Scavalchiamo pure le prime settanta pagine del libro, immerse in un’atmosfera noir in cui Clara si aggira, nuda e massacrata, su una strada provinciale in veste di “magnete e assenza di volontà”, appesantita da una rete di metafore ardite e da similitudini epicizzanti che pure vorrebbero fare breccia nel senso comune del lettore, e che invece ricordano un po’ troppo Don DeLillo (e non è la prima volta). Quando Lagioia si addentra nella genesi dei disastrati Salvemini, il suo talento emerge più nitido. Lo spettro di una contemporaneità da decifrare è liquidato, la trappola dell’aggiornamento, che ha rovinato parecchi colleghi dell’autore, è aggirata con destrezza (fanno eccezione i lancinanti rimandi alla situazione disastrata di Taranto: una sciagura che nemmeno un romanzo può riscattare); sicché La ferocia appare piacevolmente anacronistico nella costruzione a forte chiaroscuro dei suoi personaggi: non è un caso che negli intenti dell’autore il titolo dovesse essere preso da un verso di Shakespeare.
Né si può evitare di pensare, fra i tanti modelli possibili, a Dostoevskij. Come nei Fratelli Karamazov, anche qui Michele è il figlio di un’unione sbagliata e quindi mira di un odio senza appello da parte della matrigna Annamaria (mentre, specularmente, si sviluppa un legame simbiotico e necroforo con Clara; per il suo ruolo, egli ricorda quasi uno Smerdjakov senza malvagità). La sua comparsa nel nucleo familiare, che allo stato nascente era pensato come un idillio, imprime l’accelerazione decisiva al naufragio dei vari membri del clan: nei genitori inizia la diffidenza per il non voluto Michele; Ruggero, fratello maggiore antagonista al padre, e da questi totalmente schiacciato, si chiude nella rabbiosa competizione della sua carriera di medico; Clara sviluppa un attaccamento anomalo al fratellastro, e ciò la predispone irreversibilmente alla discesa ad inferos.
Lagioia conduce parallelamente queste parabole impazzite senza pretendere di risolvere l’anima plurale del romanzo con una visione autoriale univoca, inscrivendosi così in un quanto mai dostoevskiano “dialogismo” (secondo la classica lettura di Bachtin). È il pregio migliore del libro, ma anche la spia di un sospetto. Lagioia ha sensibilità e sentimento dell’umano non comuni, che hanno contribuito a farne, insieme ai suoi interventi critici e al lavoro editoriale, uno dei migliori lettori d’Italia. Purtroppo, il suo atteggiamento nei confronti della letteratura sembra improntato a un amore carico di rispetto che lo frena, toglie originalità alla sua pagina: come quando, in Tre sistemi per sbarazzarsi di Tolstoj (senza risparmiare se stessi) (Minimum Fax, 2001), immaginava che il suo protagonista buttasse l’autore di Guerra e pace dal balcone, dopo contrastate discussioni. Rimane ancora la speranza che Lagioia impari a sbarazzarsi dei maestri, camminando solo sulle proprie gambe.

### VOCI FORNITE
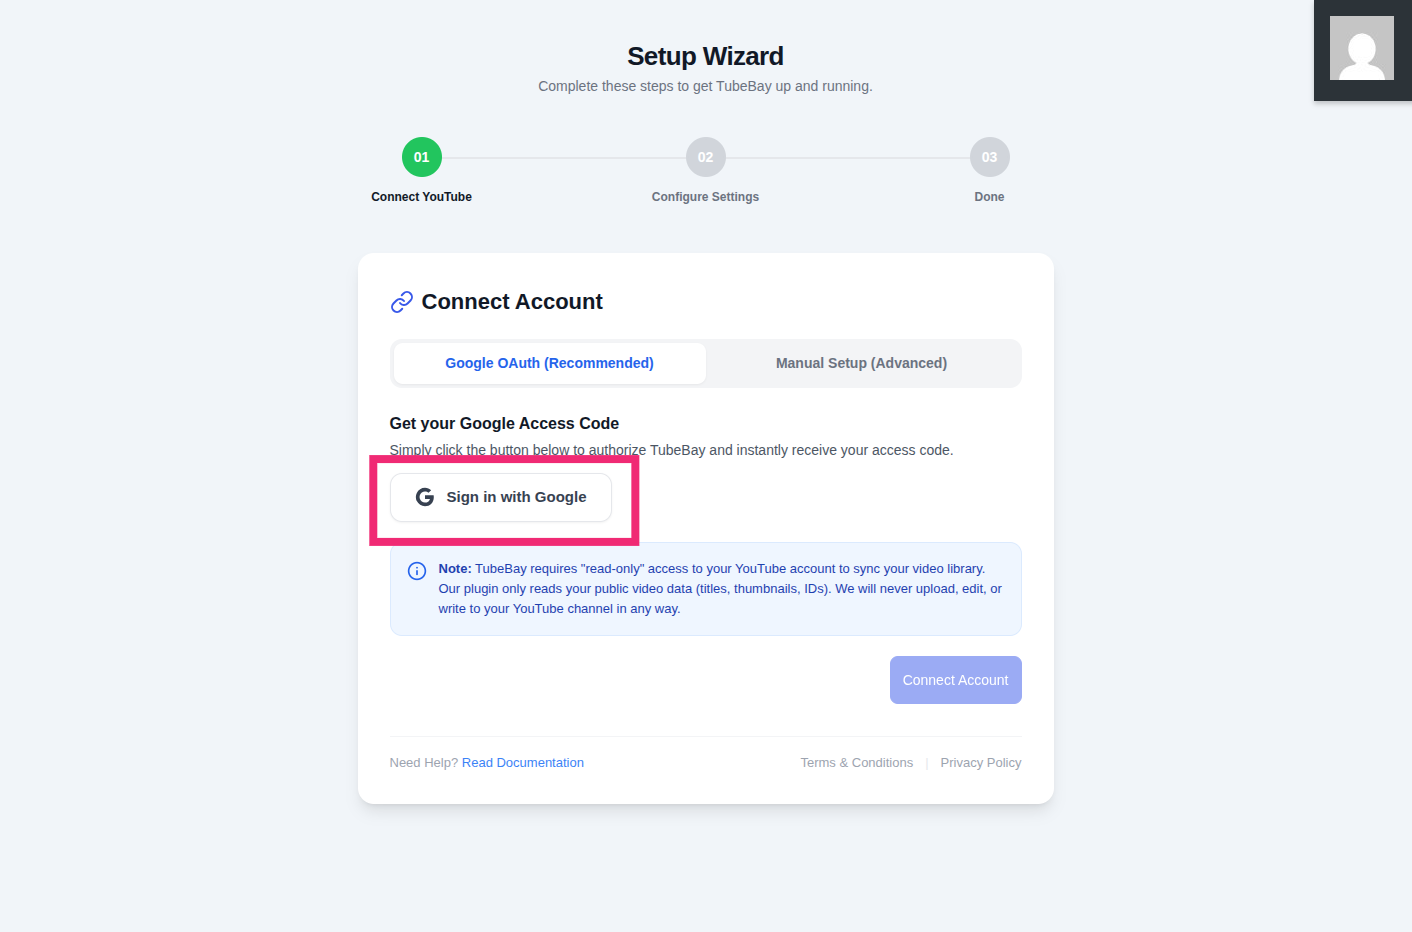Click the Connect YouTube step label
This screenshot has width=1412, height=932.
click(421, 196)
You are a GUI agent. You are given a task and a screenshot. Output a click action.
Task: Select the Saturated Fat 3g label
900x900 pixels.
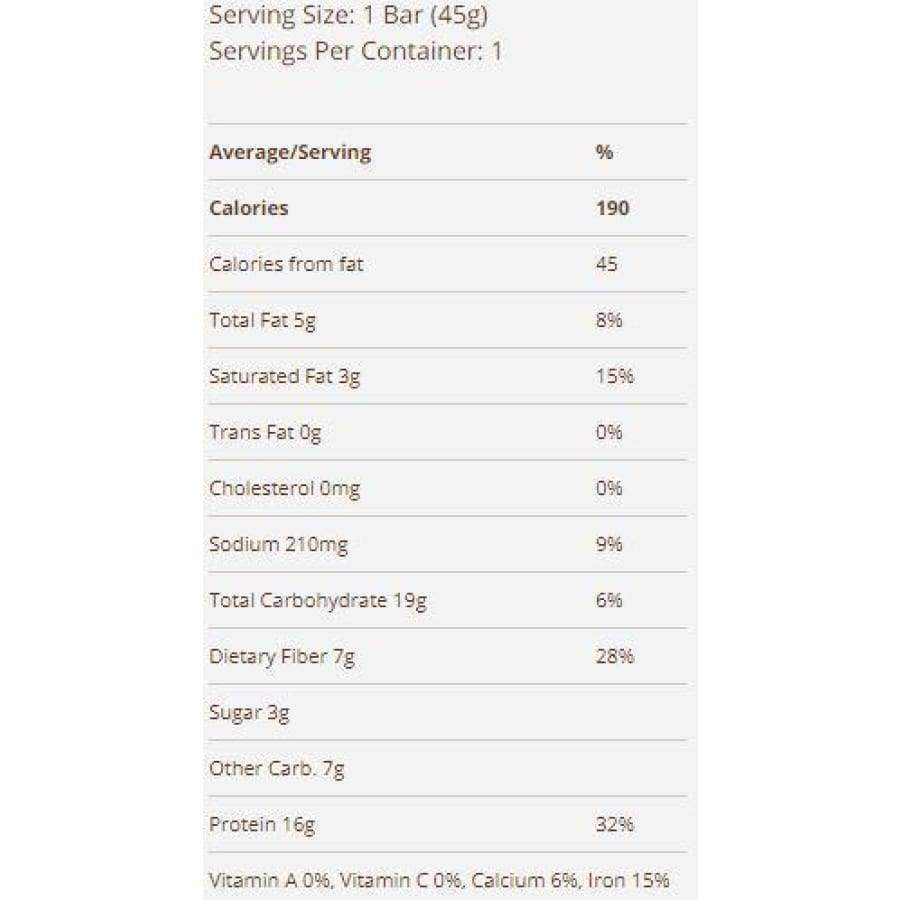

### LAVORO DA SVOLGERE
Rispondi a queste domande sulla recensione del romanzo La ferocia:
1. Negli intenti dell'autore, da dove doveva essere preso il titolo?
2. In quale carriera si chiude Ruggero?
3. Con quale editore e in che anno è uscito Tre sistemi per sbarazzarsi di Tolstoj (senza risparmiare se stessi)?
Il materiale non serve a questo scopo.

### SPAZIO RISPOSTA
1. Da un verso di Shakespeare.
2. Nella carriera di medico.
3. Con Minimum Fax, nel 2001.